Durable message queues

Alexey Abashev

unread,

Apr 22, 2012, 6:01:02 PM4/22/12

to jetla...@googlegroups.com

Hello everybody,

A few days ago I found this library and I was really impressed how easy to implement actor pattern with it. But I found one problem that I can't solve. I've build a prototype with actor-for-entity in mind and it will be nice it all messages for one entity will processed even after shutdown.
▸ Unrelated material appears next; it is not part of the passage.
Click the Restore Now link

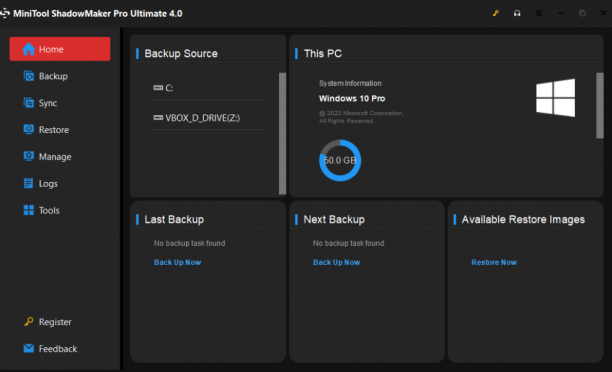click(494, 262)
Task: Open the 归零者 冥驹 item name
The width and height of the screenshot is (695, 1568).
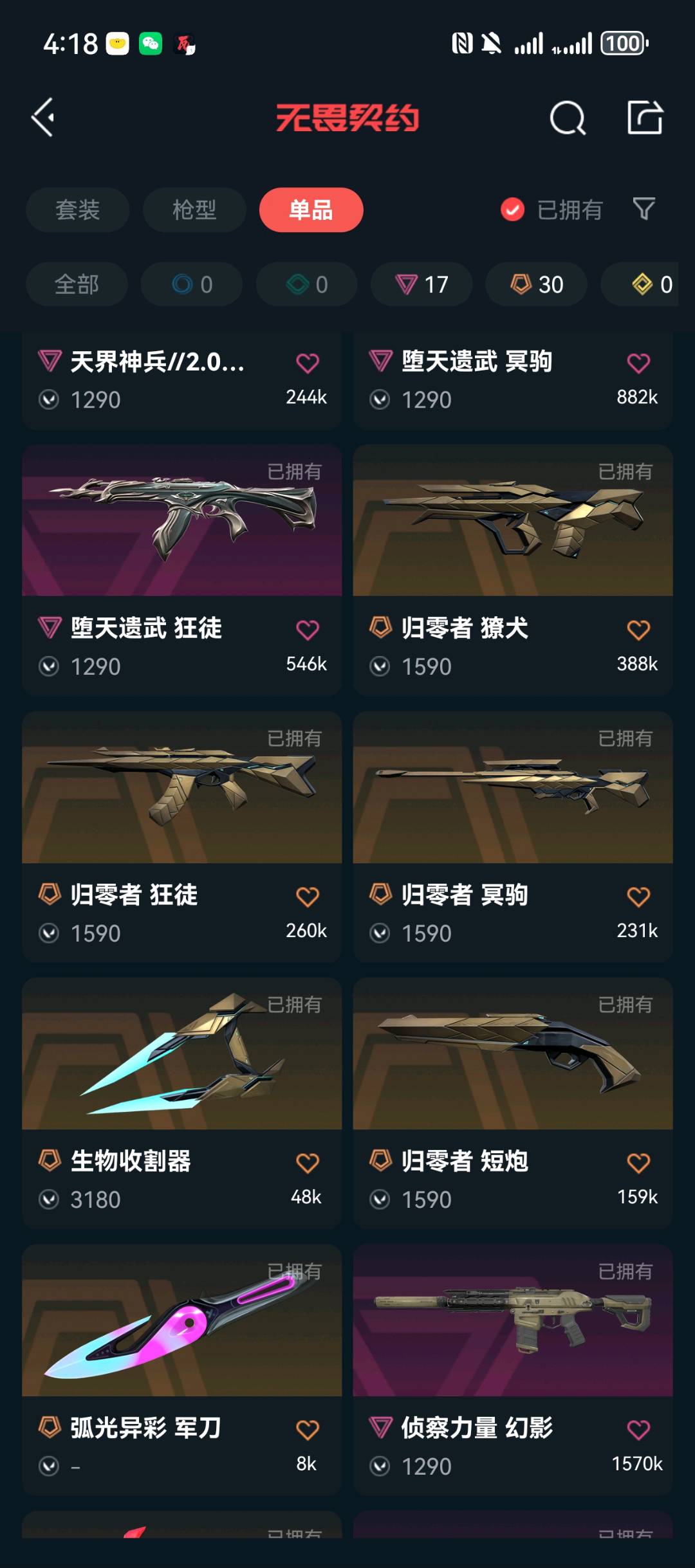Action: pyautogui.click(x=465, y=895)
So I thought to create one fiber for each 'entity' and some channels for some messages but I can't get list of processed and non-processed messages.

Here is I'm trying to save all messages into synchronized list

private class DurableChannelSubscription<T> extends BaseSubscription<T> {

private final Callback<T> _receiveMethod;

private final List<T> messages = Collections.synchronizedList(new ArrayList<T>());

public DurableChannelSubscription(DisposingExecutor queue, Callback<T> receiveMethod) {

this(queue, receiveMethod, null);

}

public DurableChannelSubscription(DisposingExecutor fiber, Callback<T> receiveMethod, Filter<T> filter) {

super(fiber, filter);

this._receiveMethod = receiveMethod;

}

/**

* Receives the event and queues the execution on the target execute.

*/

@Override

protected void onMessageOnProducerThread(final T msg) {

messages.add(msg);

Runnable asyncExec = new Runnable() {

public void run() {

try {

_receiveMethod.onMessage(msg);

} finally {

messages.remove(msg);

}

@Override

public String toString() {

return _receiveMethod.toString() + "(" + msg + ")";

}

};

getQueue().execute(asyncExec);

}

And there is code how I'm using this subscription

ExecutorService service = Executors.newFixedThreadPool(3);

PoolFiberFactory fact = new PoolFiberFactory(service);

Fiber receiver = fact.create();

receiver.start();

Channel<String> channel = new MemoryChannel<String>();

Callback<String> onMsg = new Callback<String>() {

public void onMessage(String message) {

System.out.println(Thread.currentThread().getName() + " " + message);

try {

Thread.sleep(100);

} catch (InterruptedException e) {

}

};

DurableChannelSubscription<String> sub = new DurableChannelSubscription<String>(receiver, onMsg);

channel.subscribe(sub);

for (int i = 0; i < 10; i++) {

channel.publish("Hello" + i);

}

Thread.sleep(500);

receiver.dispose();

fact.dispose();

service.shutdown();

try {

if (!service.awaitTermination(60, TimeUnit.SECONDS)) {

service.shutdownNow();

if (!service.awaitTermination(60, TimeUnit.SECONDS))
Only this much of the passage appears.